The Department of Justice (DOJ) announced that Howard Richardson received the sentence after pleading guilty earlier in the year to assaulting, resisting or impeding officers.


Richardson waved his flagpole after entering a restricted area of Capitol grounds, according to the Department of Justice, before later hitting a police officer multiple times with the pole.

“He raised it and forcefully swung it downward to strike an officer with the Metropolitan Police Department who was standing behind a metal barricade,” the DOJ wrote of Richardson and the flagpole.

“Richardson then struck the officer two more times, using enough force to break the flagpole.”

Richardson then pushed a “large metal sign into a line of law enforcement officers” along with other rioters, according to the department.

The Pennsylvania native, 72, was arrested in November 2021 before pleading guilty in April.

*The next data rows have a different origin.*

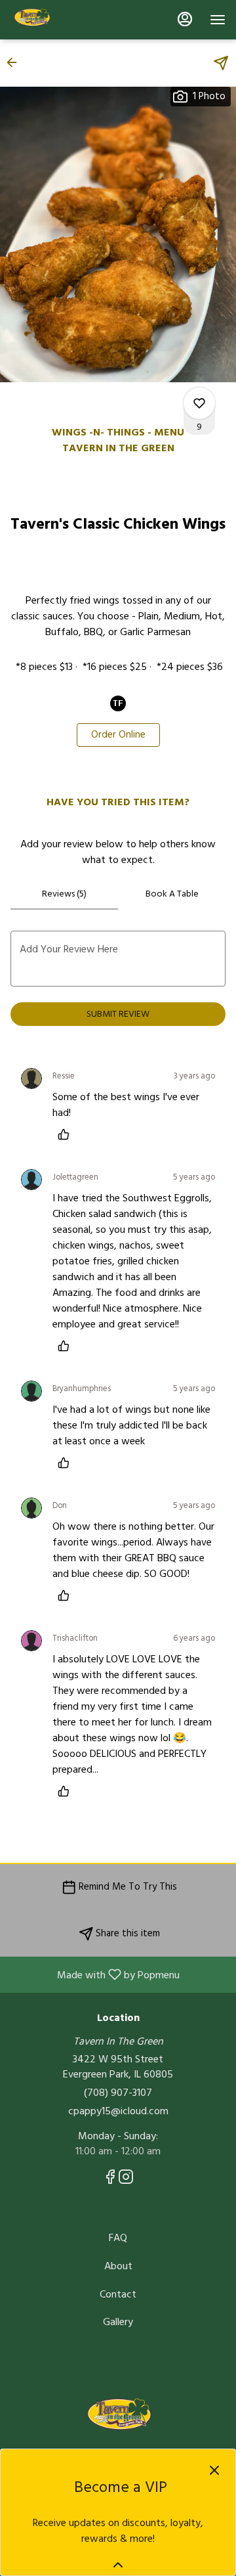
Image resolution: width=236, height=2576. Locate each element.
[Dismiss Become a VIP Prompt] (214, 2470)
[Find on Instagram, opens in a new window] (126, 2180)
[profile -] (185, 19)
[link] (118, 735)
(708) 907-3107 (118, 2092)
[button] (15, 62)
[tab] (64, 894)
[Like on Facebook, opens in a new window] (110, 2180)
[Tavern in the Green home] (69, 19)
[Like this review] (66, 1134)
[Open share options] (221, 63)
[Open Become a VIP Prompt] (118, 2565)
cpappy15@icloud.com (118, 2111)
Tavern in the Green (118, 2418)
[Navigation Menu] (217, 20)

Richardson will be subject to three years of supervised release after completing his almost four-year prison sentence, and is required to pay $2,000 in restitution.

More than 860 people have been arrested since Jan. 6 in connection with the attack on the Capitol, according to the DOJ.

More than 260 of them have been charged with assaulting or impeding law enforcement.

Richardson’s sentencing follows the DOJ’s announcement earlier Friday that it would seek an over-17-year sentence for an ex-police officer who was found guilty in May of five felonies and a misdemeanor for his participation in the Jan. 6 attack, including assaulting, resisting or impeding an officer using a deadly or dangerous weapon and engaging in an act of physical violence on Capitol grounds.

That sentence is by far the longest yet received by a Jan. 6 defendant.